If not, moving small forward Chandler Parsons to power forward and finding another wing player is another option. Statistically, that has had positive benefits on the floor.
Plenty of available players fit the bill. But not all make sense.
DeMarcus Cousins? Too much trouble. Ersan Ilyasova? Not enough production for $8 million each of the next three seasons. Andrea Bargnani, Pau Gasol or Danny Granger? Too many injury worries.
That leaves six plausible options left for the Rockets. In order of worst fit to best fit:
Zach Randolph and Al Jefferson
Both power forwards are very good players. But neither one fits the up-tempo style of play the Rockets have created and are trying to reinforce.
Randolph, 31, and Jefferson, 28, are getting old in NBA years and both are more tortoises than hares. Randolph has two more years on his contract after 2012-13, while Jefferson is a free agent at season's end.
Each guy would represent an upgrade at the power forward spot. But, neither one seems like a logical target for the Rockets.
This would be the one player that would cause Parsons to move up to the big forward position.
Gay is a very nice player. But is he a difference maker?
Only once has he averaged over 20 points a game, and that was back in 2007-08.
With a contract that will pay him $37 million in 2013-14 and 2014-15, Gay would represent the one major bullet the Rockets have left to fire in shaping this core.
Is a Lin-Harden-Gay-Parsons-Asik starting five a championship contender?
Those who think the addition of Gay along with improvements from Lin, Parsons and Omer Asik will morph Houston into contender would probably be willing to pony up for Gay.
It seems, at least in the present, that lineup falls a bit short of contender status.
We're getting a little closer to plausibility.
Smith is in the last year of his contract on an Atlanta Hawks team that is positioning itself for free agency next summer. All signs point to him being moved before the deadline.
Smith is the most athletic power forward not named LeBron James and is capable of special things on both sides of the floor. His youth falls in line with the rest of the Rockets squad.
So what's the hold-up?
Well, let's just say Smith's basketball acumen is less than stellar. His on-again, off-again bouts with coaches is well-documented, even as recently as last week. His affection for long jump shots is mind-boggling. And his overall attitude leaves a lot to be desired.

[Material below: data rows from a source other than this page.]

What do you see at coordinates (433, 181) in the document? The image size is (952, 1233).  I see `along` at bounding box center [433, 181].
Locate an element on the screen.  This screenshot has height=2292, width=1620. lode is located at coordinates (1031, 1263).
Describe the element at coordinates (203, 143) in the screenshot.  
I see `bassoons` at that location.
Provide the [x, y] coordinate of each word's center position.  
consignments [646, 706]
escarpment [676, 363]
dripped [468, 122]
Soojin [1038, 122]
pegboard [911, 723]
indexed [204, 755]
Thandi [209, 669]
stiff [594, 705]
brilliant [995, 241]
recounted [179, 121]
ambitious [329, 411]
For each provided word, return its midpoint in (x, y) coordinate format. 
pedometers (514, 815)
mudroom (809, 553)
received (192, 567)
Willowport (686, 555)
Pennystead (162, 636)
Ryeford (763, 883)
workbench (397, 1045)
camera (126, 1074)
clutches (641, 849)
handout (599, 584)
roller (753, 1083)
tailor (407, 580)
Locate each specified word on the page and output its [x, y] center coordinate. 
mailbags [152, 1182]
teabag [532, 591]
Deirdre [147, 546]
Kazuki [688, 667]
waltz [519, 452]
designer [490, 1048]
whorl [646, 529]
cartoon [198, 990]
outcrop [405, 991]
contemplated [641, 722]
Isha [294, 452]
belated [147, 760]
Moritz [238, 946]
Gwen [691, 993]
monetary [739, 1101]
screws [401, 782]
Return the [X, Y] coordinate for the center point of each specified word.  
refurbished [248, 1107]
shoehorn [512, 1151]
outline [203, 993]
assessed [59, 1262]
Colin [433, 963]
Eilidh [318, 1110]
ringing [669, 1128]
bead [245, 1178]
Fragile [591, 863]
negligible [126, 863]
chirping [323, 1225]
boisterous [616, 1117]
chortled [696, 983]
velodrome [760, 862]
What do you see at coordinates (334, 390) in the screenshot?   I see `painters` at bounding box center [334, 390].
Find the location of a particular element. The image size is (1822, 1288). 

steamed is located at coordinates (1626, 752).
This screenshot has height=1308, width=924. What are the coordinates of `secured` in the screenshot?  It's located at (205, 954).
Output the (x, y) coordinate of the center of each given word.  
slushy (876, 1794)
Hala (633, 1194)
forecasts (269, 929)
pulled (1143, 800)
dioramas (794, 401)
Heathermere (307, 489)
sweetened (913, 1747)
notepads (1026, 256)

For a young team with good chemistry, Smith may be the one bad apple that spoils the bushel.
Now we're talking.
Millsap checks off a lot of requirements on the Rockets' wish list.
A young, athletic, two-way player who can get up and down the floor and works hard.
Also a free agent at the end of the season, the Rockets would probably be wise to try to sign him long-term.
But, Millsap would bring Houston an ever-improving player who fits the mold at a fairly at a more modest price (maybe $11 million - $12 million per season).
We have a winner!
This would be the ideal trade target for the Rockets, both for the present and the future. He is skilled, big enough to go to work down low and athletic enough to keep up with The Running McHales.
At over 20 points and almost nine rebounds per game, Aldridge's numbers are those of a big-time player. Those numbers also mean the Portland Trail Blazers may not be so eager to move him.
The Rockets would be looking at dumping a lot of assets to obtain Aldridge's services. With no 2013 draft picks as of now, the Rockets may also have to dip into the 2014 draft pick supply to sweeten the pot for Portland.
But Lin-Harden-Parsons-Aldridge-Asik is a pretty good starting group. Admittedly, Houston's bench would take a hit with guys like Patterson, Greg Smith, Toney Douglas and James Anderson still in reserve.
Aldridge is signed for two years on top of this season at just $29 million ($8 million less than Gay). Given their current salary figures, that would still leave Houston approximately $6 million under the cap.
Again, the Rockets would be better served to wait out this season, continue to gel and wait for the 2013 free agents or the loaded 2014 free agent class.
But if they are set on making a trade in February, there are ways to improve the club, albeit at the cost of many of their assets.